How we became to believe I’m not sure as even though we do know from scripture that faith both comes and is strengthened from reading and hearing those Words of that scripture, in its teaching, in Baptism and Holy Communion, we also know from the book of John that “The wind blows wherever it pleases. You hear its sound, but cannot tell where it comes from or where it is going. So it is with everyone born of the Spirit.”
So why me, why us? Quite frankly I don’t care. I’m just happy that we’ve been blessed with the spirit of truth. A great blessing that we got before we asked for it. A gift that we not withhold from others or throw in their faces, but a gift that could be said of as did Chris Judd did of his career as an AFL footballer who on retirement this week and being asked of his great talent remarked with “I have never thought of myself or footballers better than those in any other occupation because being born in Australia means we’ve already won the ovarian lottery in the first place and after that it’s all a bonus.”

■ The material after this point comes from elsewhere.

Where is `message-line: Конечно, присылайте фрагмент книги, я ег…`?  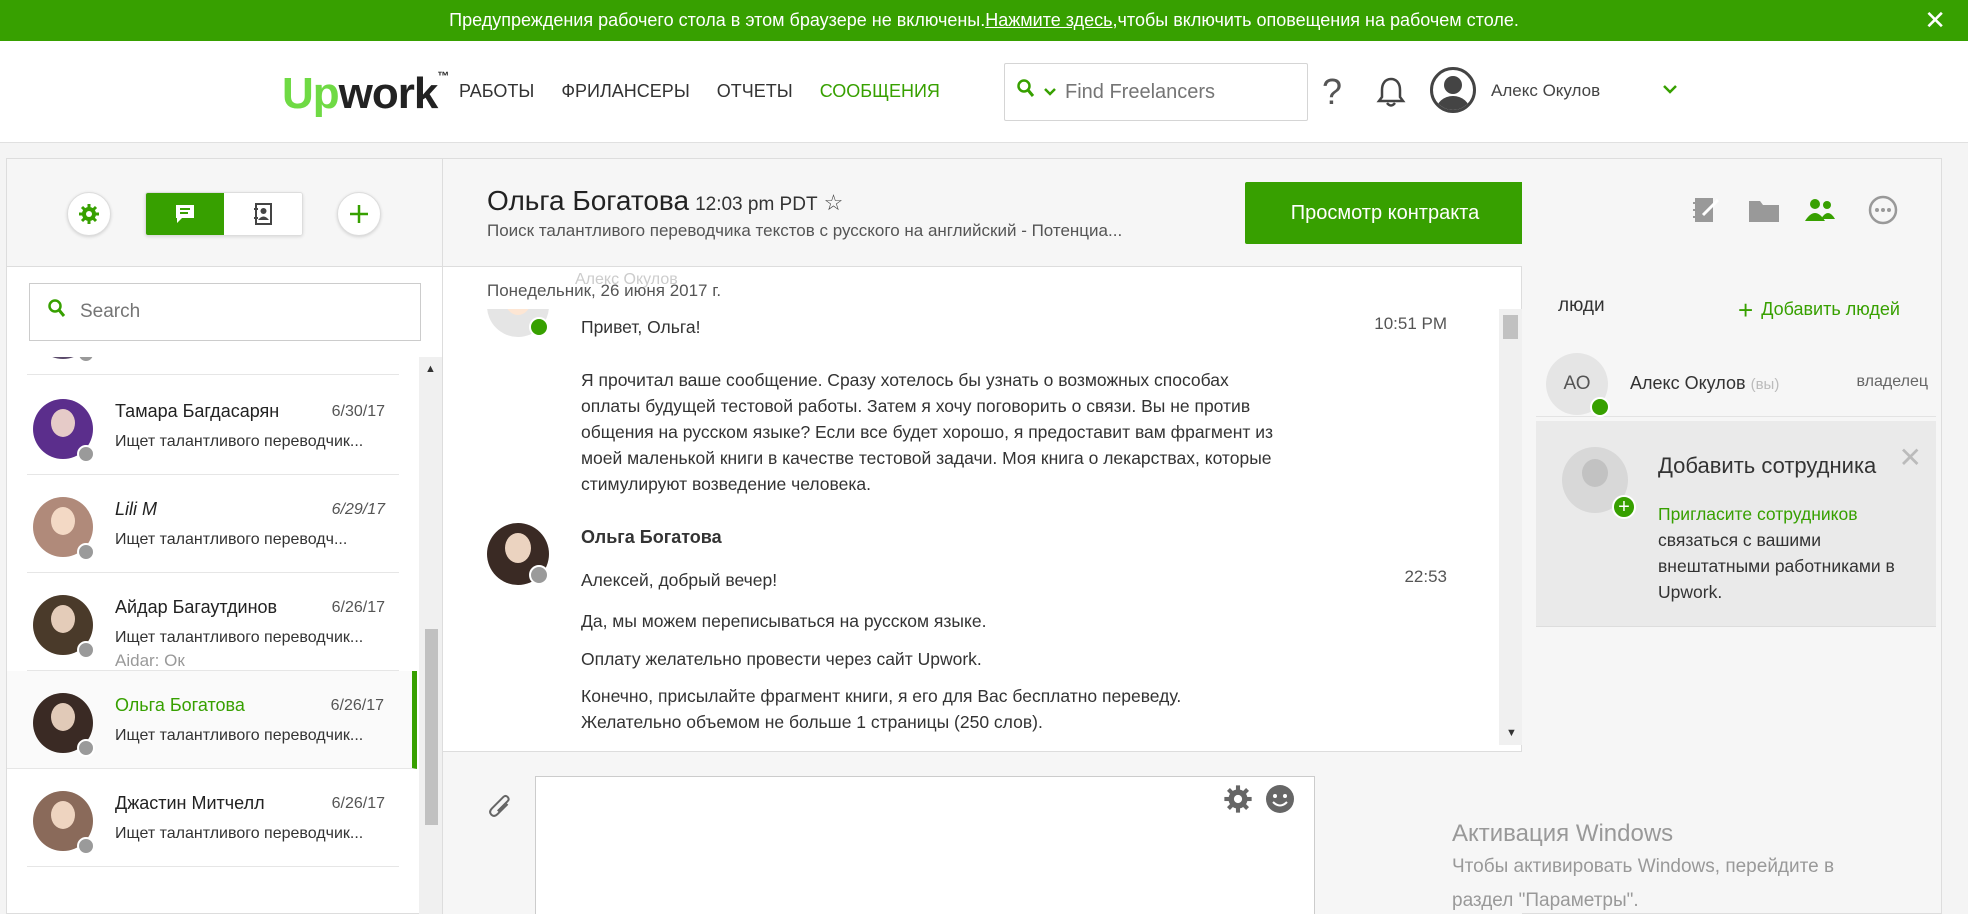 message-line: Конечно, присылайте фрагмент книги, я ег… is located at coordinates (882, 696).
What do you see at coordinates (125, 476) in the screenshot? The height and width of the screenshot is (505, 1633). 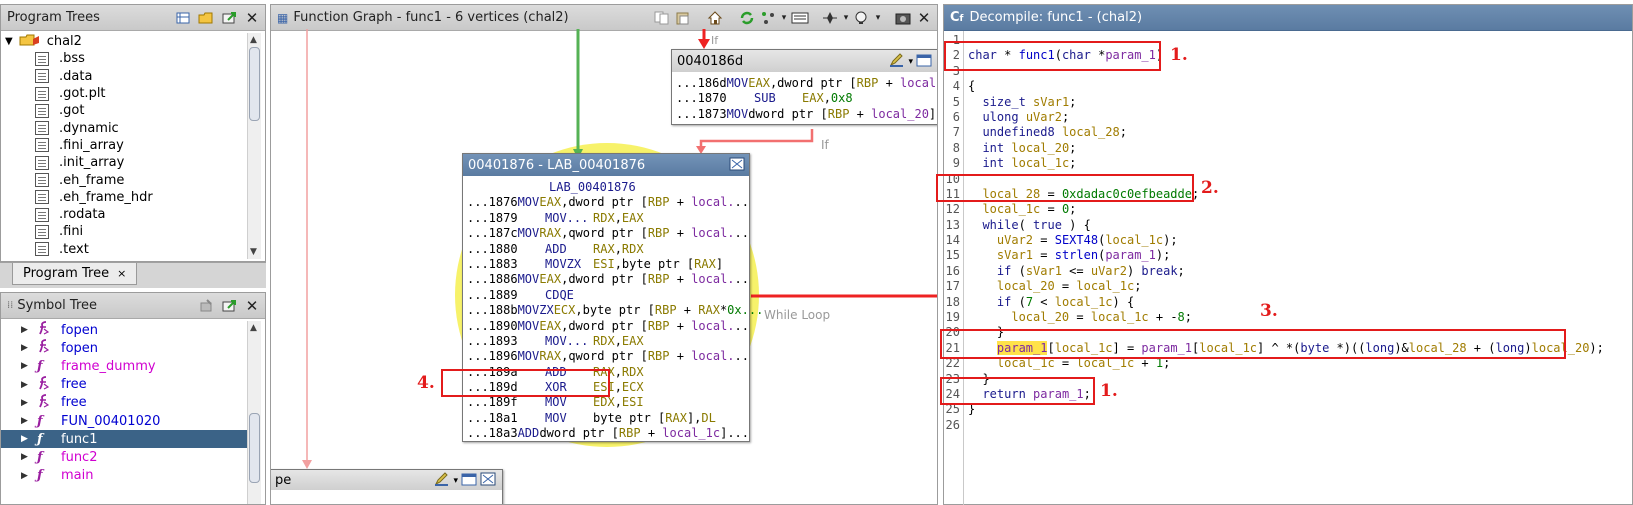 I see `symbol-row: ▶ ƒ main` at bounding box center [125, 476].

It’s a great comment because being renowned for his hard training ethic and preparation and a career that any elite footballer be proud of, he did not deny those things as why should he because they’re true. But then put’s it into perspective of what he couldn’t control through birth place, time and situation. A perspective and understanding that gave him the mindset of being neither elitist nor subservient to those who do or don’t care of his football ability or the game itself.
Is this not that of a Christian, of us? Somehow we’re won the ovarian lottery to be born in a country where Christianity can be freely practiced. Won the ovarian lottery that be our background be of this or that, that the spirit has blown our way that we can now here as Christians learn of our craft by increasing our knowledge of the gifts we have been given. The gift of that being a Christian that we know that though in Sin we are forgiven in Christ. The gift that having been forgiven in Christ we are reunited with God the Father and the gift from those gifts that sees us assured of eternal life in the world to come.

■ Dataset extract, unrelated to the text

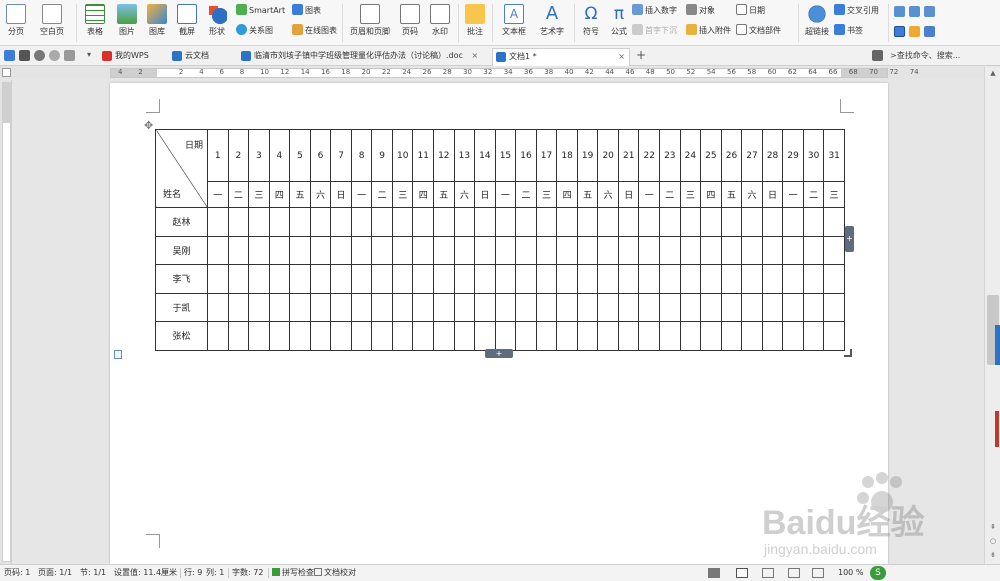  What do you see at coordinates (794, 573) in the screenshot?
I see `outline-view-icon` at bounding box center [794, 573].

Our standing in God’s kingdom is a fact, and in that whether we be before great religious leaders or before the madding and ridiculing crowds, we neither be pompously elitist nor fearfully subservient, but simply tell and know how it is, and that is one who now rests in the shade of the tree of Christ’s Cross and nests in the mighty branch of His resurrection. That’s who you are and though all of that may have come through the seemingly “back to front land” of how God works is a further testament to His testament that “His Word does not return empty.” His Word that assures you that you are a saved child of God. His Word that we take before the world in our humble or highly exclaimed social statuses that it pierce the soul of those who do not know or believe it not. Not that it drive them away in despair and anger that they not return, but simply take His Word as best we can in our actions, in prayer, in recital and understanding to those that God places before us, knowing that amongst it all, be we insecure of language or in doubt of worthiness, amongst it all God will be God that the humble will stand and the proud kneel before the same throne and that though here on earth it may all still seem as “back to front land”, that they too will see like we will see when all is revealed in our heavenly home. To see how our roads were straightened, our valleys raised and the mountains flattened, that as we made our way home, it most certainly was a great time for a Christian, to be a Christian. Amen.